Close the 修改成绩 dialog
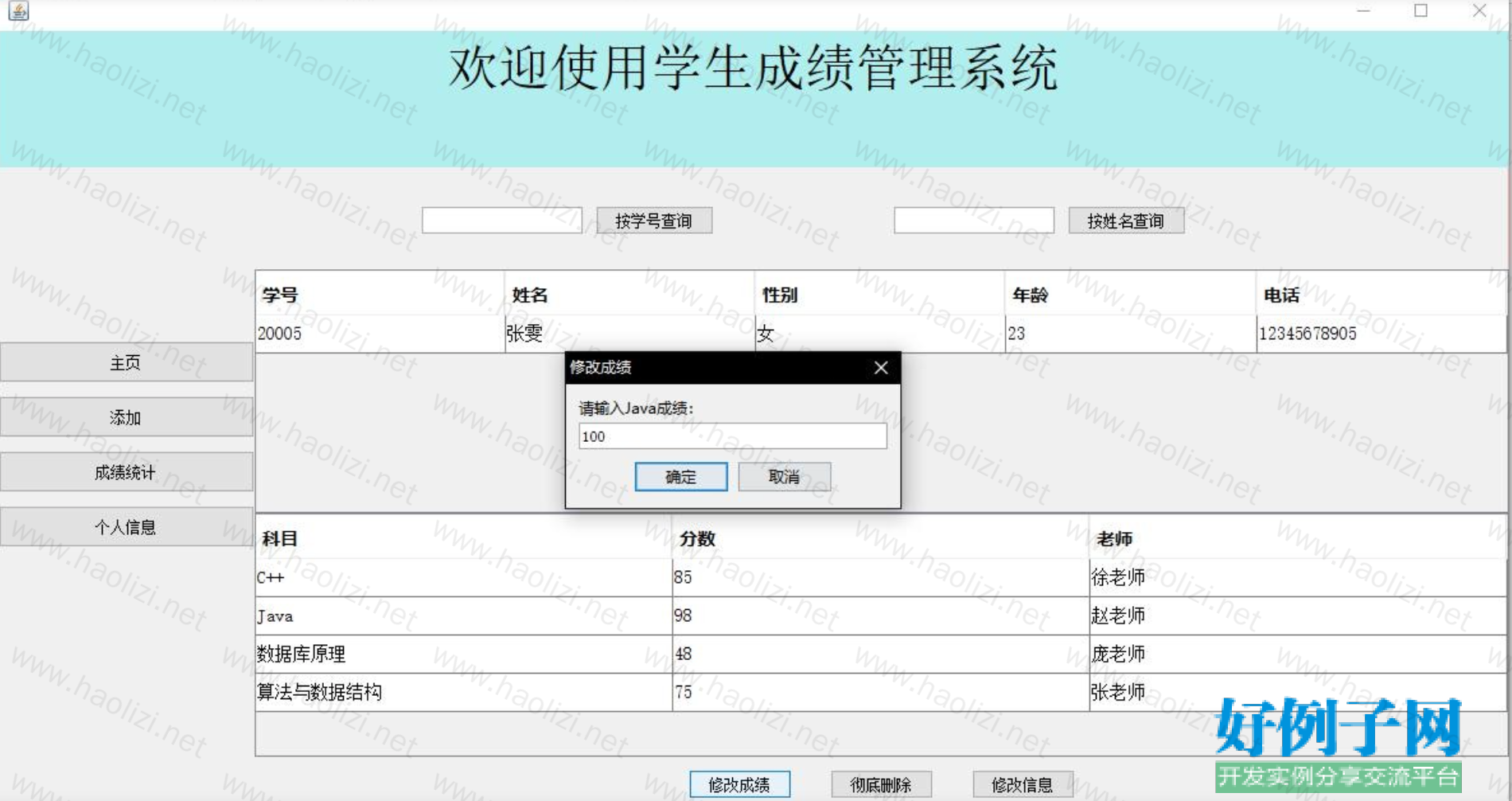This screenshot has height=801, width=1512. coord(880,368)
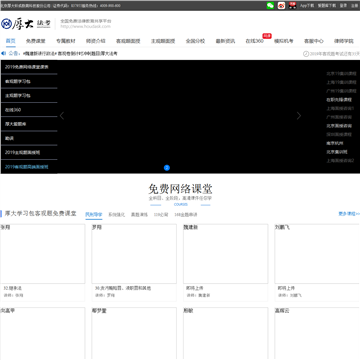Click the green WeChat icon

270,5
...
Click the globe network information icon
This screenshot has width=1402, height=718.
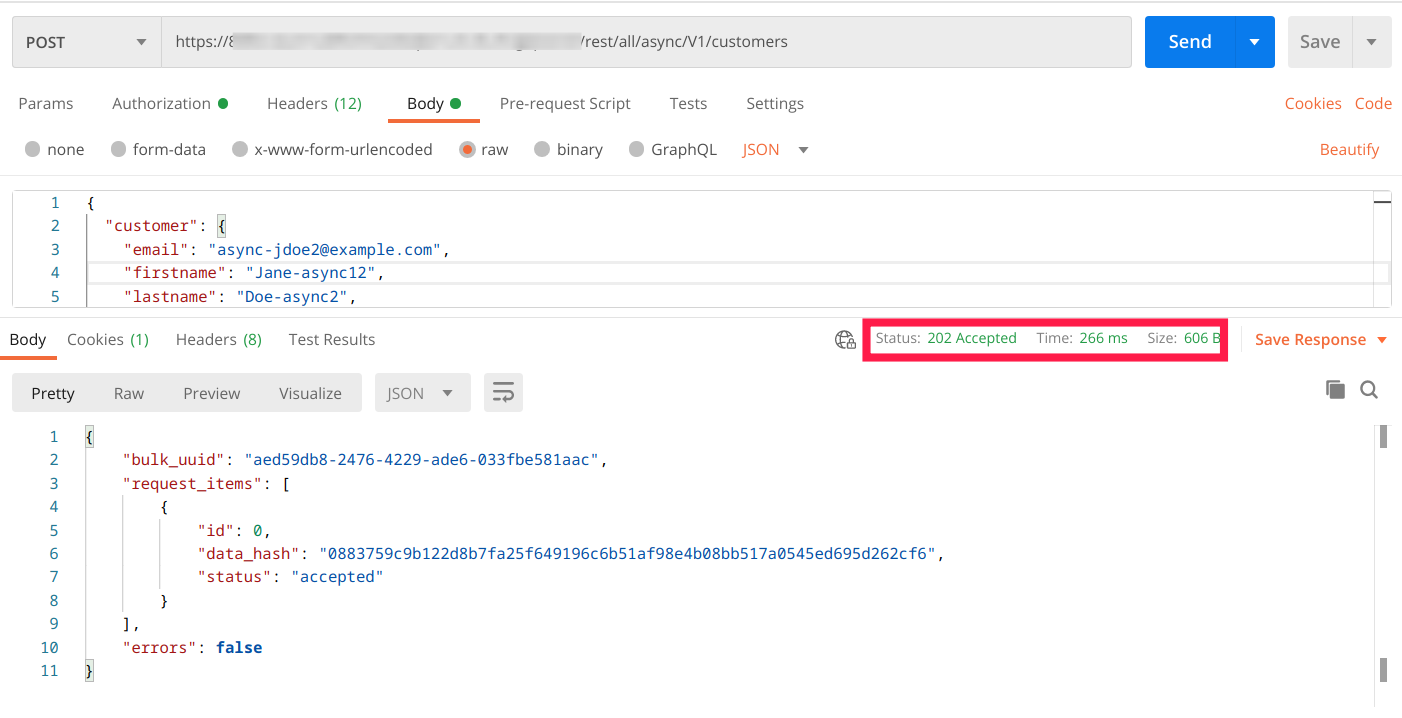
==
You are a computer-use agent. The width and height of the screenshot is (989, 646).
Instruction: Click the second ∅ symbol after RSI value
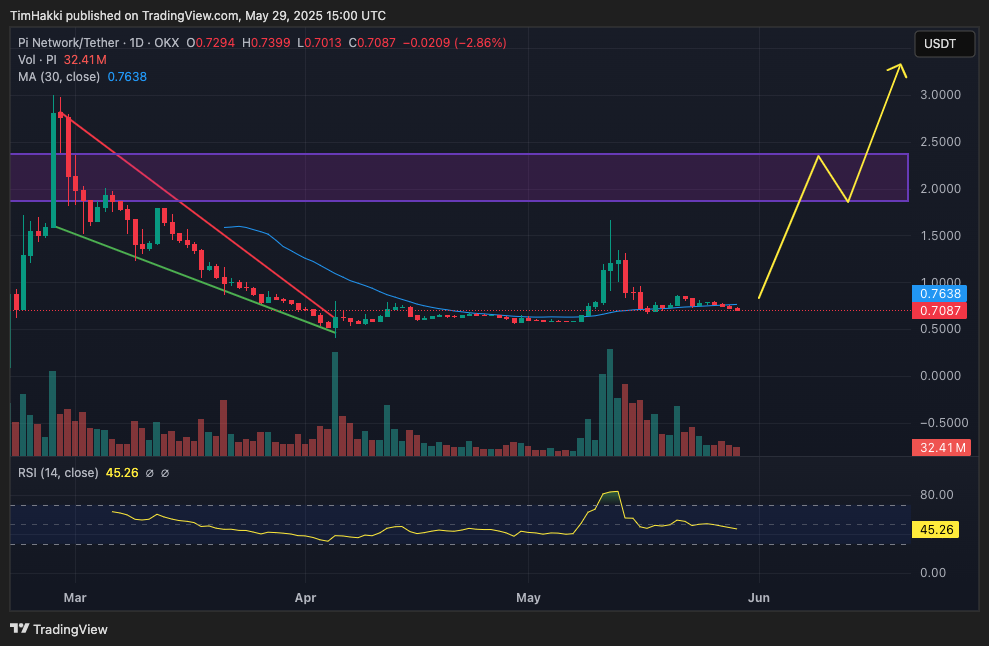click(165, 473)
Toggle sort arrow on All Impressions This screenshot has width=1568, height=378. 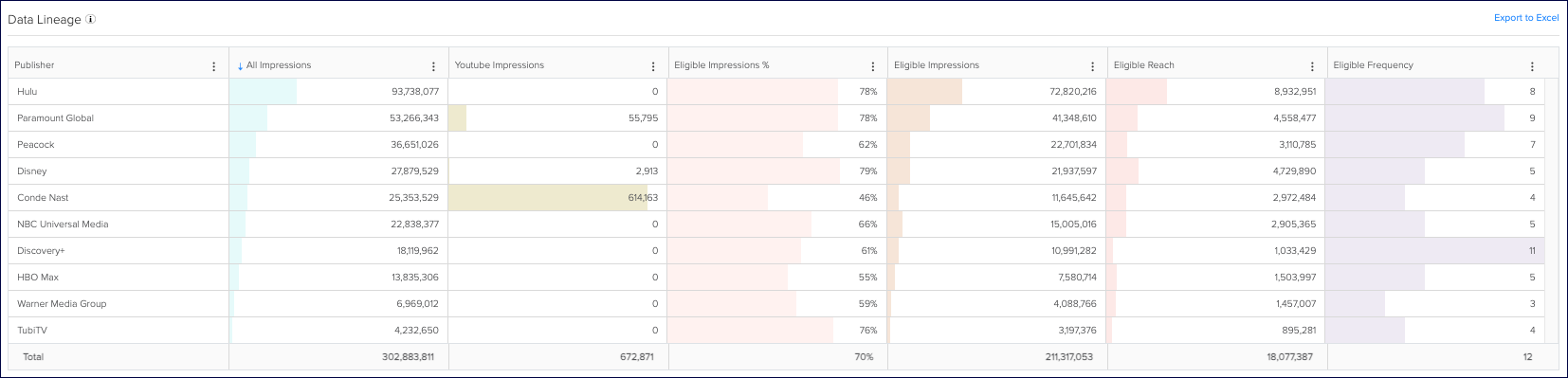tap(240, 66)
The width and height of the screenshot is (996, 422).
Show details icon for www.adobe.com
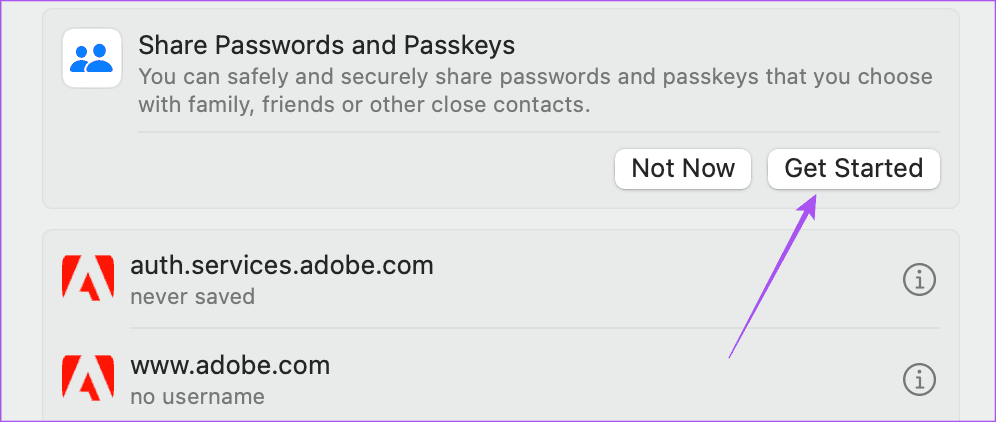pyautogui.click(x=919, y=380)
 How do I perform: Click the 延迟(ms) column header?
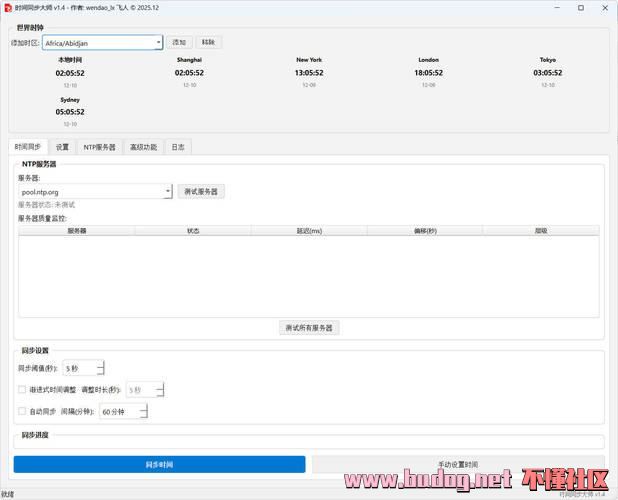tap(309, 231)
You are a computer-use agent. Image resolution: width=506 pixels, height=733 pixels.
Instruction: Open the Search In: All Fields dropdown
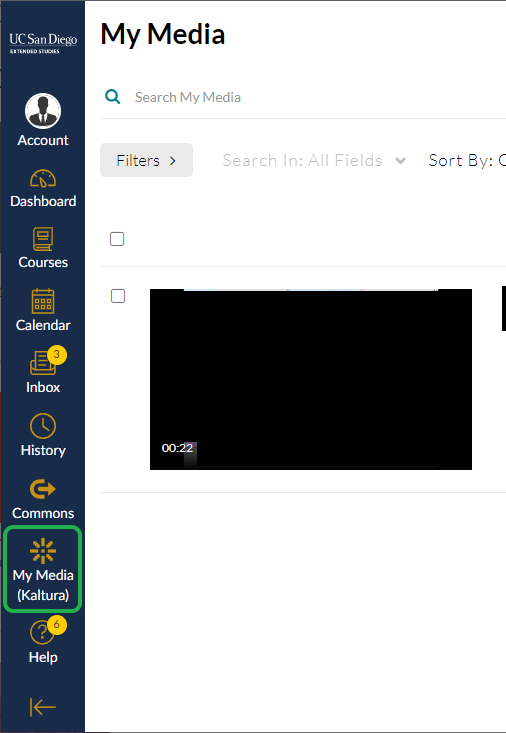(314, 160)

§ **Directions**
Check which lines of the entries hold the word "agent", then please give only how many there are.

§ **Result of the task**
2